The Thousandth Floor
I can't remember how I found this book but mostly I was intrigued by the cover. I saw a blurb somewhere that it was a futuristic gossip girl. I get that blurb but it does a bit of a disservice as I found this more interesting than I even found gossip girl (sorry G.G.).
I have this as a maybe for continuation of series. There was one or two characters I was invested in whilst the others were not as thrilling. This is YA (maybe even NA via subsect matter). The book is set in 2118, with the city of New York hosting a massive skyscraper. It's dramatic, with lots of intrigue. It's a multi-character story, following several of the young women and men who live in the tower.
I will note that there is some incest-type things (it's an adopted sibling + sibling) but I'm not going to lie. It was a bit too gross for me. But McGee was showcasing how messed up the family, the character, and the society around them was. Still icky.
The book begins with one of the characters (we don't know who) falling from the very top apartment (and to sure death).
This was my first book by McPherson. I really enjoyed it even though it's not my normal type of mystery book. It's a narrative introspection into Lowell (bookshop owner) and Jude. There are a lot of book titles mentioned throughout the book, some I've read or at least heard of, some were completely new to me.
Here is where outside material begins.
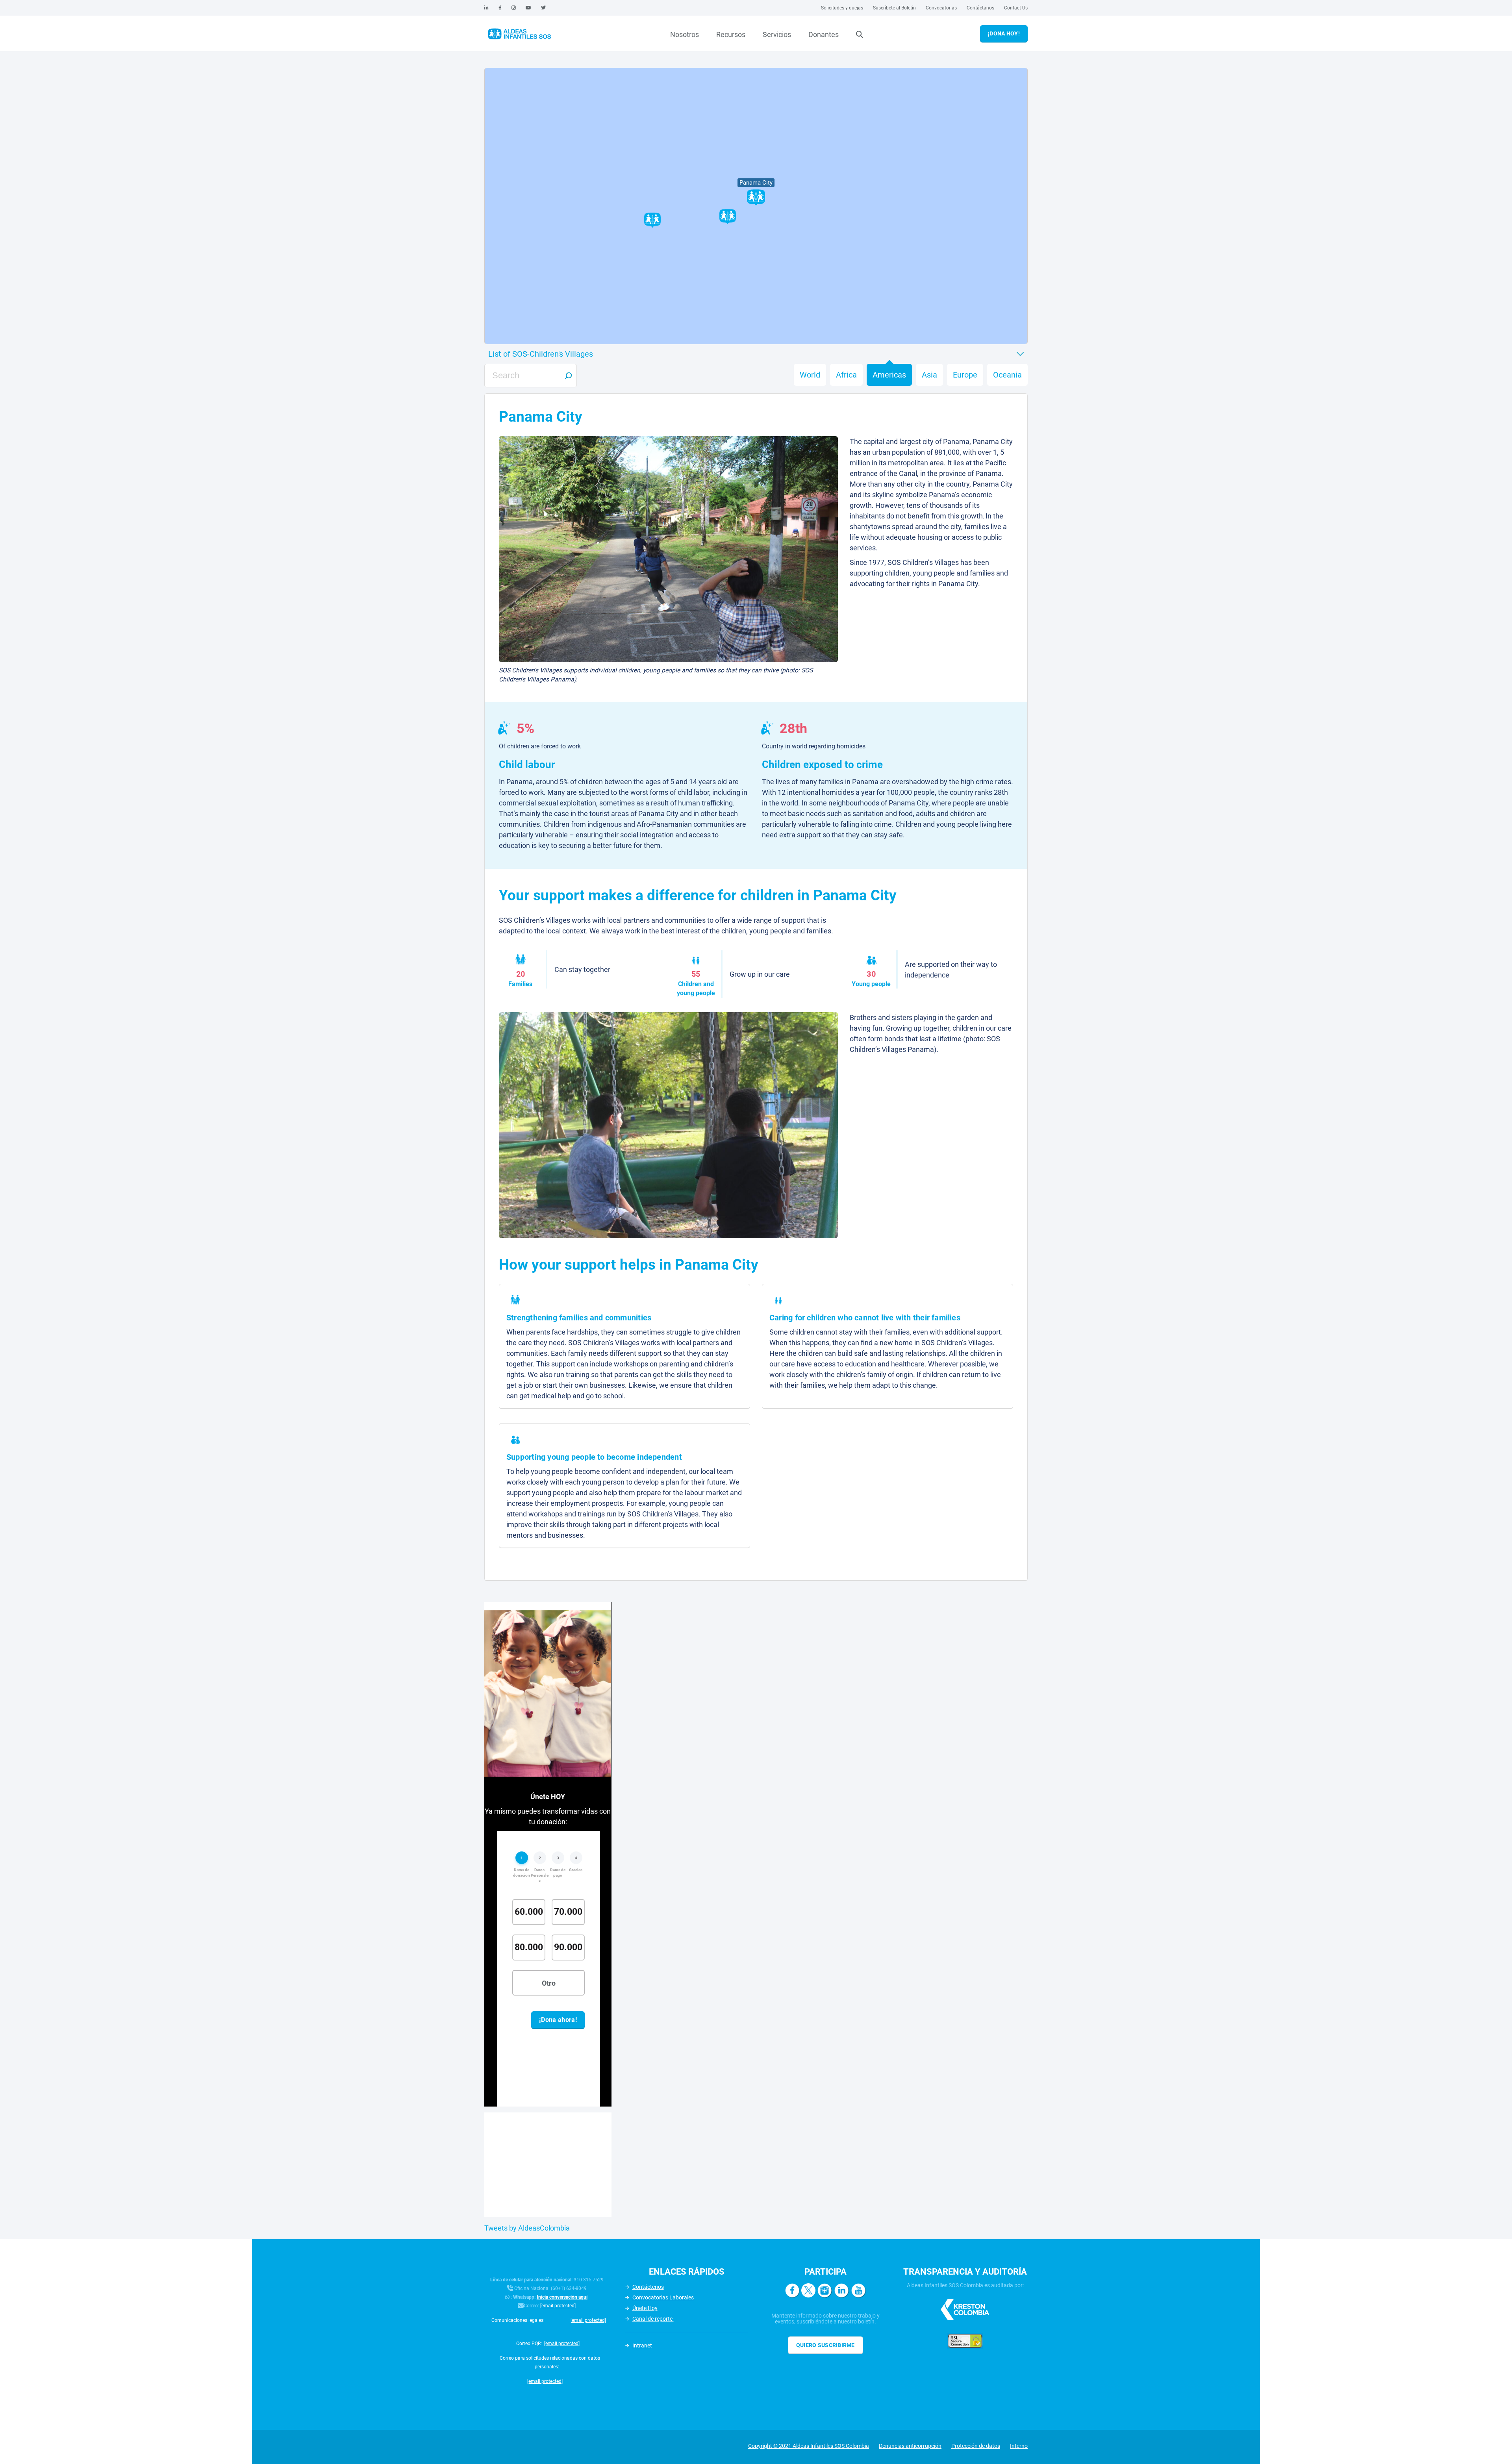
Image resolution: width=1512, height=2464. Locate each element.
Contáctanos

I remember this book being far more suspenseful that I had originally thought. I don't love suspense as it makes me anxious (is that weird?) but I stayed the course with this one. It made a nice impact and I've made a note to try more of McPherson's books. I rated it around 3.5+ as it was verging more towards 3.8 or 4.0. Which I realise is fairly snippy as a rating. It wasn't quite a 4 for me but it was closer to 4 than 3.5 (I always round up on Goodreads).